Every individual performer has high points, and the rapport between foppish bachelor friends Algernon (August Foreman) and Jack (Chad Bay), along with the dry assistance of Bos as the servant Lane, gets us off to a fine start.

But the women here provide the high points and — was this always true? — the driving narrative force. Goldberg is an aggressively heightened, sophisticated Gwendolyn (Algernon’s cousin and Jack’s eventual fiancée). As country-raised Cecily (Jack’s ward and Algie’s eventual fiancée), a stand-out Aurora Penepacker provides a perfect combination of classy ease and conviction to the character’s romantic notions.

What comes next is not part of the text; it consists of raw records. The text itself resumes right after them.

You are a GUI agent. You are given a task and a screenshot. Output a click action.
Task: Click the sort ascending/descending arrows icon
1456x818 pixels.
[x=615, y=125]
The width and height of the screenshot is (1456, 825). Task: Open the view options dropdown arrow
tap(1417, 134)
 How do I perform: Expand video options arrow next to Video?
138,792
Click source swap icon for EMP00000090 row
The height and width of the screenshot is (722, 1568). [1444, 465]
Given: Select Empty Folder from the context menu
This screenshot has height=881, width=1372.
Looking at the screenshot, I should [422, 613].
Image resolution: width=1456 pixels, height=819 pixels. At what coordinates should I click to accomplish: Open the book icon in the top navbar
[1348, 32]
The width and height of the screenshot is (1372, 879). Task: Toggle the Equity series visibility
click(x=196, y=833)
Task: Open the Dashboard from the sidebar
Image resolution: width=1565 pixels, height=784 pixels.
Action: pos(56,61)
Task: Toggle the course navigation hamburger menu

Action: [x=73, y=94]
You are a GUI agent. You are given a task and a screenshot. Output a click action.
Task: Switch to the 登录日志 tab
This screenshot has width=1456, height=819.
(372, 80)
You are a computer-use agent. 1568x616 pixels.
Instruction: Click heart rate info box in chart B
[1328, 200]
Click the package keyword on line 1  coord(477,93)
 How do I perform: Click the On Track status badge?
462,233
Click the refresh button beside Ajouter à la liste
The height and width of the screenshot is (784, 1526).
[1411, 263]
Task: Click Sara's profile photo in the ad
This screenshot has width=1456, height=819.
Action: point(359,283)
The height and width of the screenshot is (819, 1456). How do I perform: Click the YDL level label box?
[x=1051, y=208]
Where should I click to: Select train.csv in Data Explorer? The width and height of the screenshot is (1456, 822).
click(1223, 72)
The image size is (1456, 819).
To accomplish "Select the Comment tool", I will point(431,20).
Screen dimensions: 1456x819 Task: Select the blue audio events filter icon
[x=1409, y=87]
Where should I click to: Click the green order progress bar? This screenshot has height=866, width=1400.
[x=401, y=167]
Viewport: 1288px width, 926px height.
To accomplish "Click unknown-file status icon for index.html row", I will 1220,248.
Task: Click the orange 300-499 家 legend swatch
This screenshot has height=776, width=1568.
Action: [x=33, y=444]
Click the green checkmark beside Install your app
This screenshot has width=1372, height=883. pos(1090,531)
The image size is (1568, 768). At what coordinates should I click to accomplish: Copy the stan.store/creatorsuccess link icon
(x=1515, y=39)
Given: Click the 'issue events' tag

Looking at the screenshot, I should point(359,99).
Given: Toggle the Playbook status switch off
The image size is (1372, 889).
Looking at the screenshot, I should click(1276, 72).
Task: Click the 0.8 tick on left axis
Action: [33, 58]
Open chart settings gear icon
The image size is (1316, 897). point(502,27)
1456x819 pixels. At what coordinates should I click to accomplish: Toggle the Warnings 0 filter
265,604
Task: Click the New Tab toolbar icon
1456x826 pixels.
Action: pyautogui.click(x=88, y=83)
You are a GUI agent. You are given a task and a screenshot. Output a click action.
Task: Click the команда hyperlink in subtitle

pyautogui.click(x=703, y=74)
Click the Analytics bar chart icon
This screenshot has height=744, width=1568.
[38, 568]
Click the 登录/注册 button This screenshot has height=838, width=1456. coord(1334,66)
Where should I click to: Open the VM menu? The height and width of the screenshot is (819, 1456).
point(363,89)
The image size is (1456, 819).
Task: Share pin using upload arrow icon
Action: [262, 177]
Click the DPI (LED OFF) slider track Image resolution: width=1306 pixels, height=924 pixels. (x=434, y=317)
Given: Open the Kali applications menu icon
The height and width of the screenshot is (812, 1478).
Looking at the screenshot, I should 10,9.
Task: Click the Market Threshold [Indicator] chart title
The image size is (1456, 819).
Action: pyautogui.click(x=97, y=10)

The star of this show, though, is Barbara Zahora as Lady Bracknell, who brings the show back into a consistent reality when Foreman’s overdone melodramatics as Algernon imbalance it. I’ve never seen a Lady Bracknell who pulls off a conspiratorial wink exposing a surprising self-awareness. I would not have thought it would work, but in Zahora’s hands it does.


Lady Bracknell, you see, is more complicated than she appears. For Algernon’s quote in “Earnest” applies, just as it does to “Hamlet”: “The truth is rarely pure and never simple. Modern life would be very tedious if it were either, and modern literature a complete impossibility!”